Every now and then, I still get a wave of homesickness when everyone goes home for the holidays. But I know now that the wave will pass. It’s okay to feel homesick it happens to the best of us. The feeling is not forever.

#travel #blog #homesick #backpackinglife

YOU ARE WHO YOU SURROUND YOURSELF WITH

I started traveling so young and even now, I’m only nineteen. One of the biggest lessons I’ve gathered over the last two years is just how deeply the people around you can shape your entire experience. As a full-time traveler, I cycle through countless personalities, energies, and intentions. I’ve met people who fill me with laughter, who make me feel like the truest version of myself. And I’ve met others who make me shrink, who pull me into a shell I’ve worked hard to break out of, who make me question my confidence.

Over time, I’ve learned to prioritize myself. I’ve realized I would rather conserve my energy and eat alone than sit at a table with people who make me uncomfortable. Traveling teaches you quickly that people around the world grow up with wildly different manners, values, and social norms. What one person finds completely acceptable might make someone else’s skin crawl.

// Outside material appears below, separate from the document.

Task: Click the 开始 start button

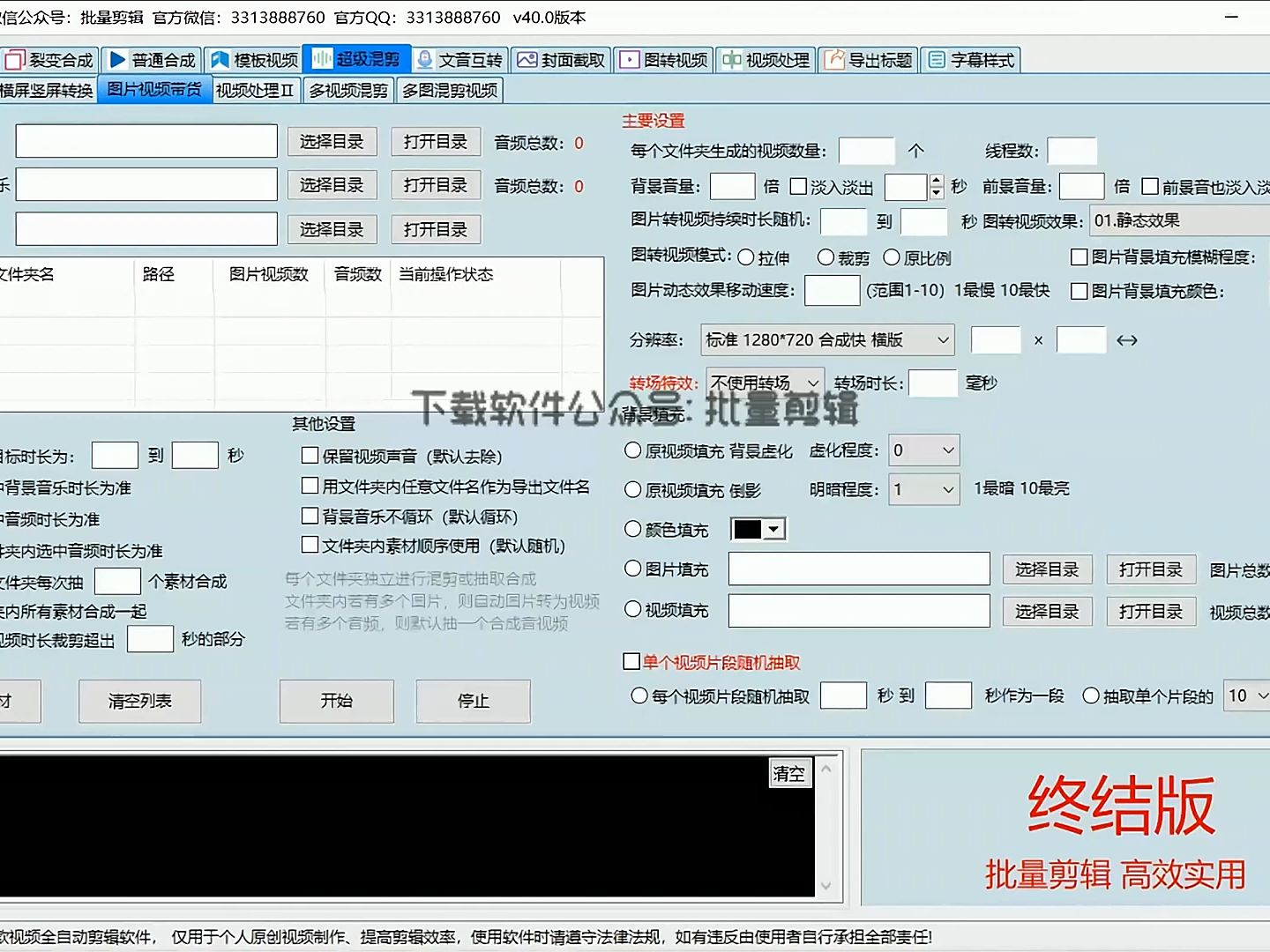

When you’ve been on the road as long as I have, there are moments when you get desperate for social connection, especially after a dry spell of not meeting anyone for days. I’ve fallen into that trap agreeing to dinner out of loneliness, only to realize halfway through the meal that I would’ve been happier eating by myself. It’s all part of the learning curve. Part of figuring out who I am and what I need.

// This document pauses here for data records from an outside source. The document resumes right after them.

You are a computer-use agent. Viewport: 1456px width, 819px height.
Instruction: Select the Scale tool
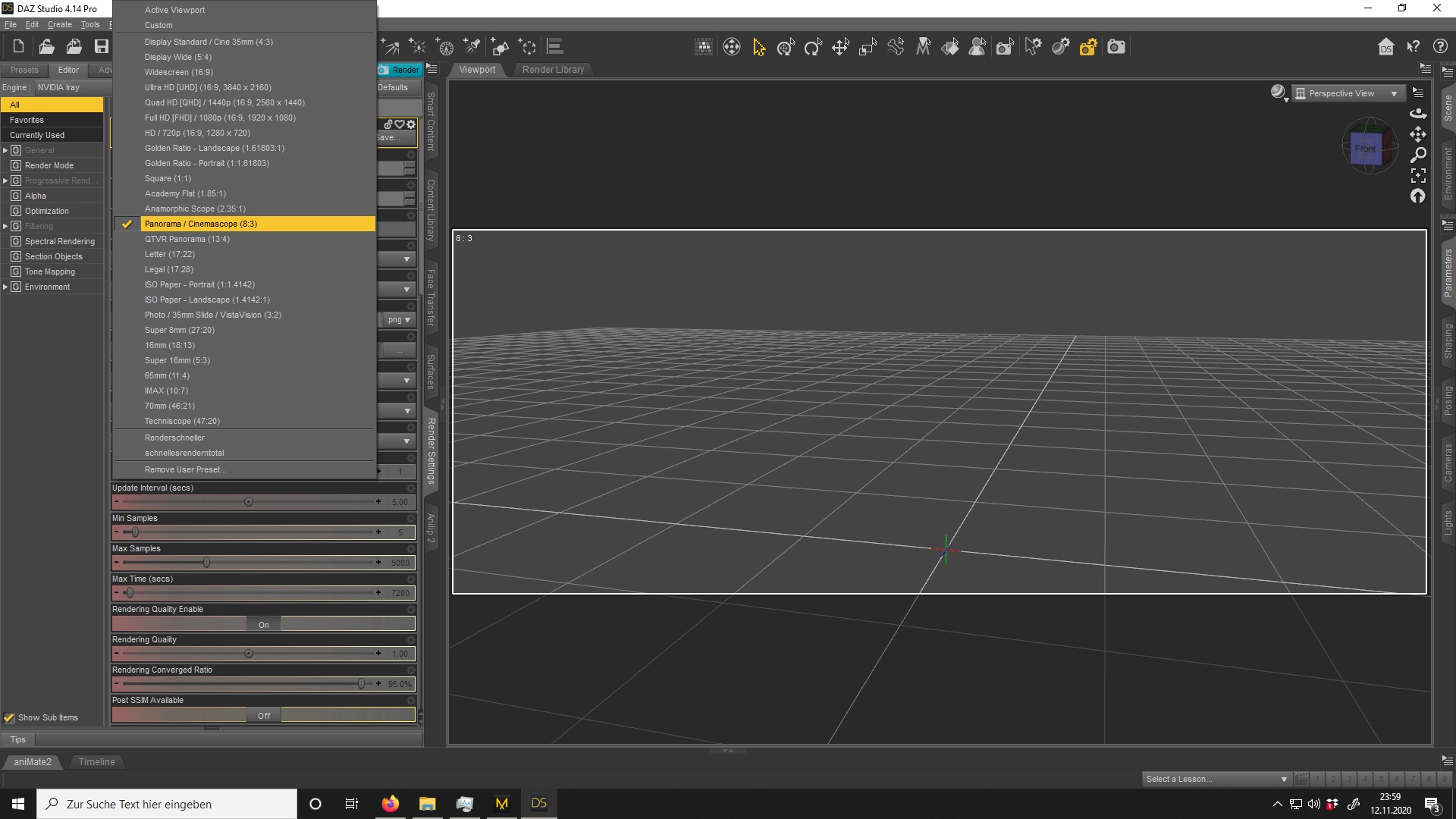tap(868, 47)
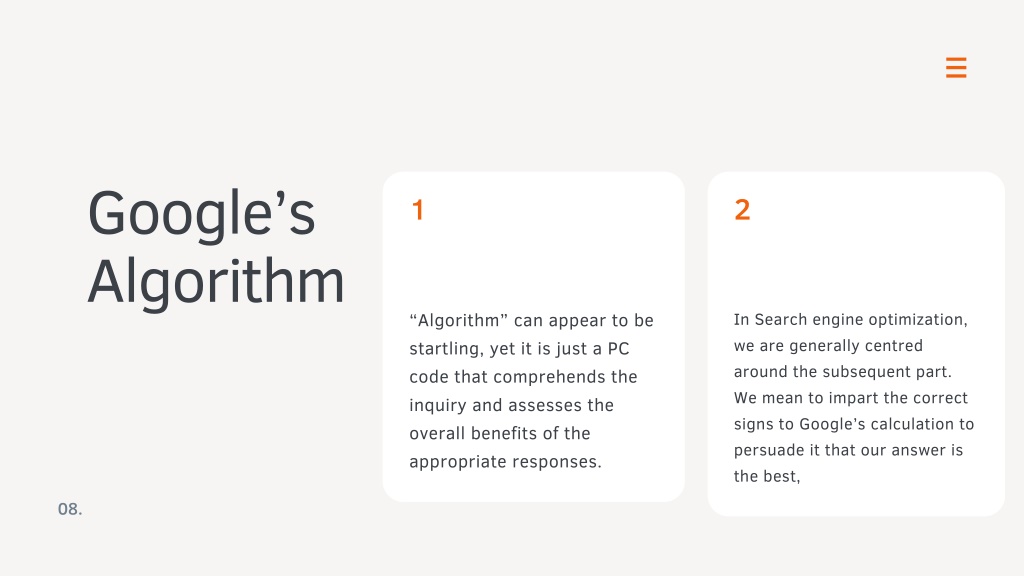The height and width of the screenshot is (576, 1024).
Task: Click the line 'we are generally centred'
Action: [x=828, y=346]
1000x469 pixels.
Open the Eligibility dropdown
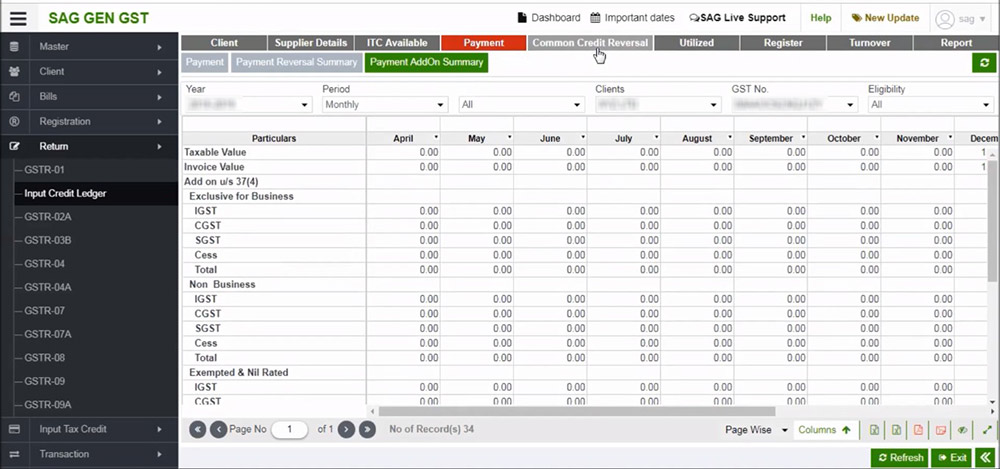pos(929,104)
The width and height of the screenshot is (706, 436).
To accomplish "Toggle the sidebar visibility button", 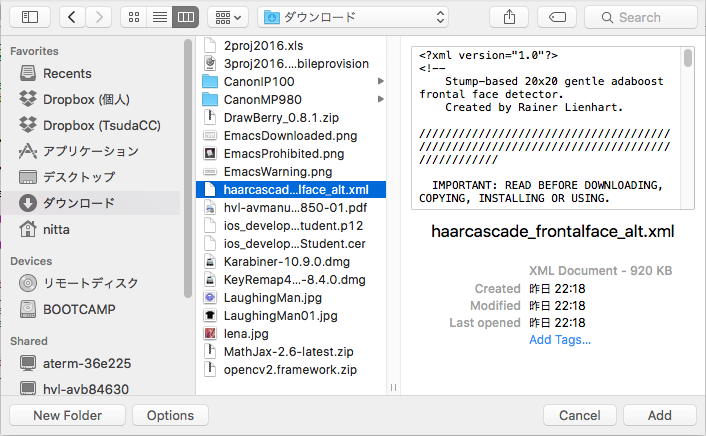I will pyautogui.click(x=30, y=17).
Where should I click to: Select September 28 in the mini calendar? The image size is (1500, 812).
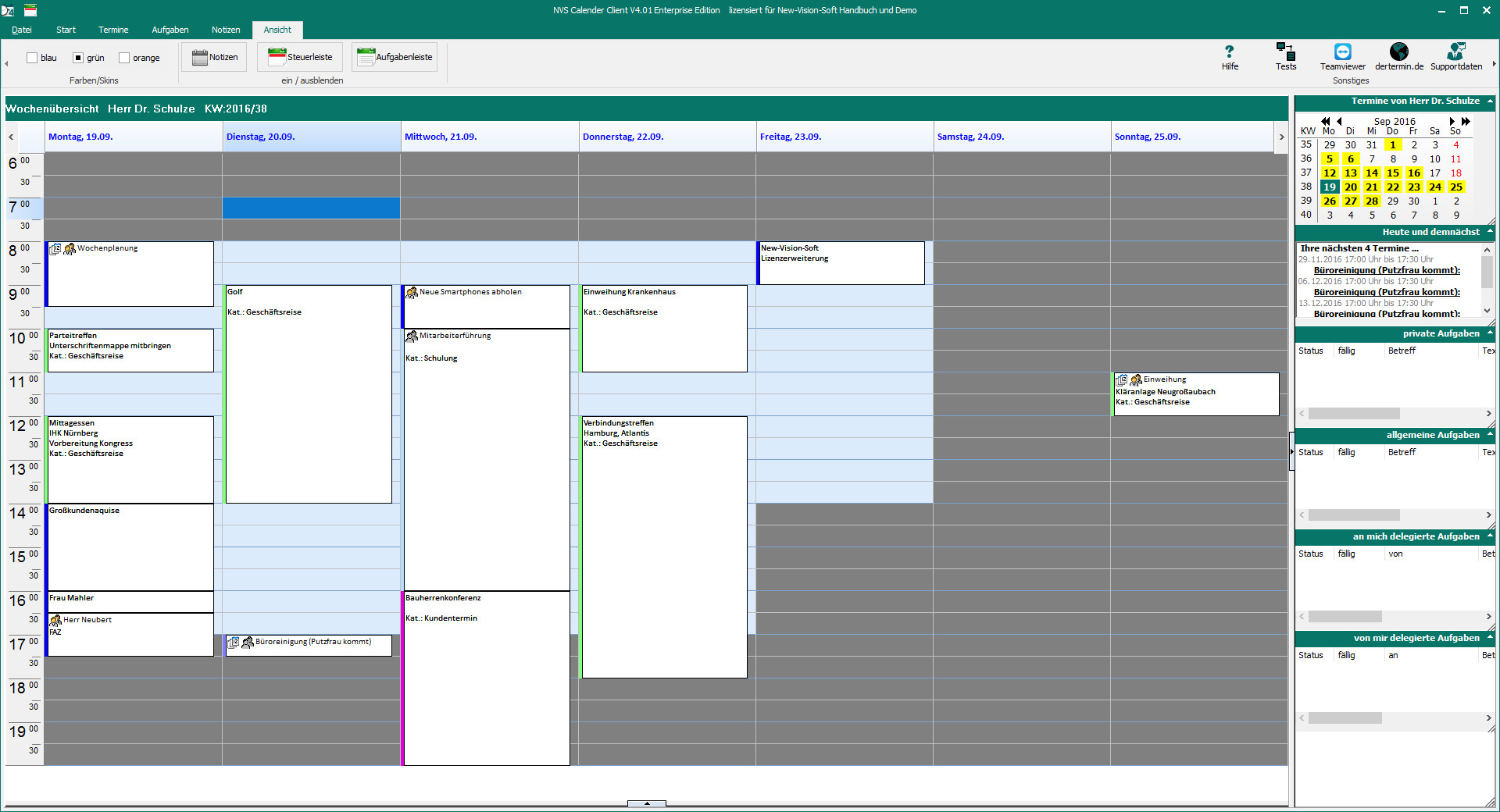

And at nineteen, I’m still forming so much of my worldview. I have strong morals about what I believe is right and wrong, but I’m still searching for solid opinions of my own. Most of the people I spend time with are five or six years older than me, with more life experience, sharper beliefs, and louder voices. I listen with open ears but I’m careful, intentional, making sure their opinions don’t become mine without thought, research, or personal experience of my own.

DO I REGRET NOT GOING TO AMERICAN UNIVERSITY?

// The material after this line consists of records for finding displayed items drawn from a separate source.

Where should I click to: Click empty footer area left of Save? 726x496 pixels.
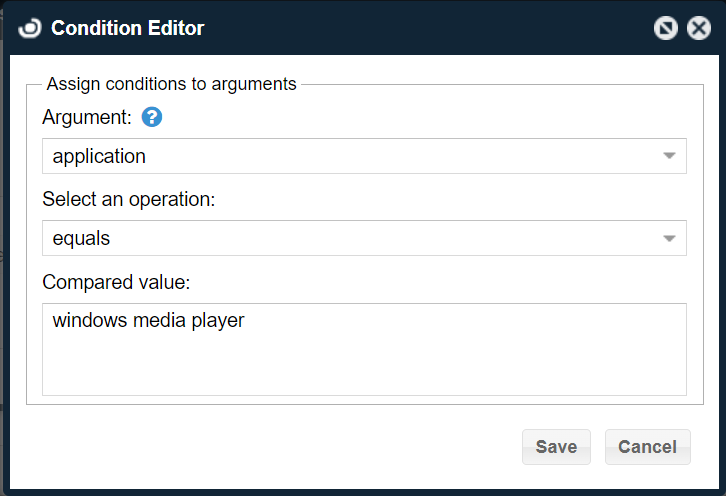[x=270, y=447]
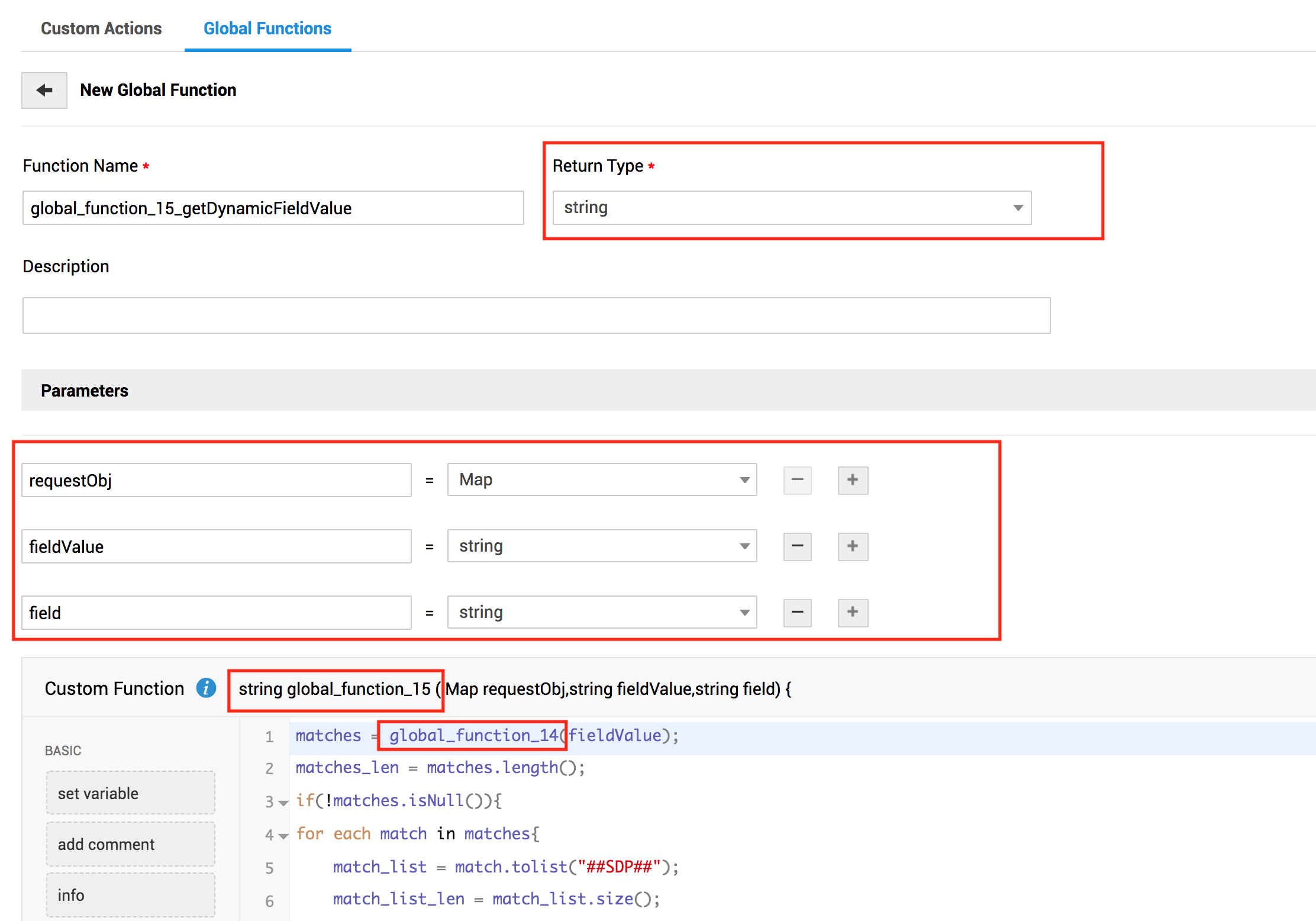Select the Global Functions tab

pos(267,28)
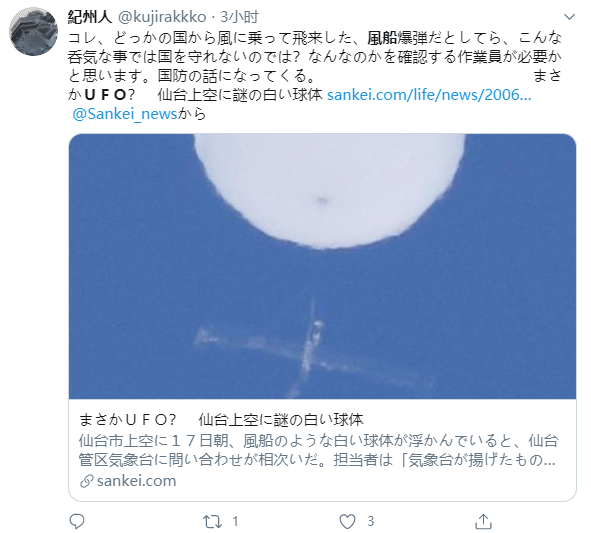Click the card description about 仙台管区気象台
591x533 pixels.
pyautogui.click(x=318, y=450)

Oh, the American dream frat parties, Greek life, football games, the whole college movie experience. Sure, sometimes I wonder what my life would’ve looked like if I had chosen the “traditional” path. I mean, to this day, I’ve still never been to a college party… and honestly, that doesn’t really bother me. Almost everywhere I’ve gone, the legal drinking age is 18, so I’m not missing out on the so-called “experimental years” of college life.

Back in spring of 2024, when I was still trying to figure out my next step in education, the idea of spending four years on one campus felt daunting. I could already picture myself feeling stuck and restricted. I get that same feeling every time I come home for the summer yes, I have freedom, but it’s nowhere near the freedom I feel when I travel.

Sometimes, I do miss the consistency my friends back home have the long-term friendships, the routines, the people they get to grow with for years. Part of me feels like I might’ve missed some of those classic moments of meeting my future bridesmaids. But in exchange, I’ve met friends from dozens of countries people with stories, cultures, and perspectives that have shaped me far more than any frat party ever could.

There are trade-offs with this lifestyle, absolutely. But when I get to close my laptop for four days to go hiking, or white-water rafting, or exploring some new corner of the world before settling into a café to catch up on schoolwork… I know I made the right choice. A million times over, I would choose this unique path where I decide how, when, and where I learn.

WHATS THIS BLOG ABOUT

Hi! I’m Catalina, but somewhere along the way everyone started calling me Cat and the name stuck along, cute and easy to remember.

Two years ago, I packed my life into two backpacks and a tote bag and decided to see what would happen if I stopped waiting for the “right time” to travel. Since then, I’ve wandered through more than 20 countries across 4 continents, chasing moments, mistakes, sunrises, and stories I never expected.

This blog is my way of bringing the people I love and the people who’ve found me online along for the ride. The life I live isn’t always pretty or glamorous, but it’s mine, and every high and low has shaped the way I view the world.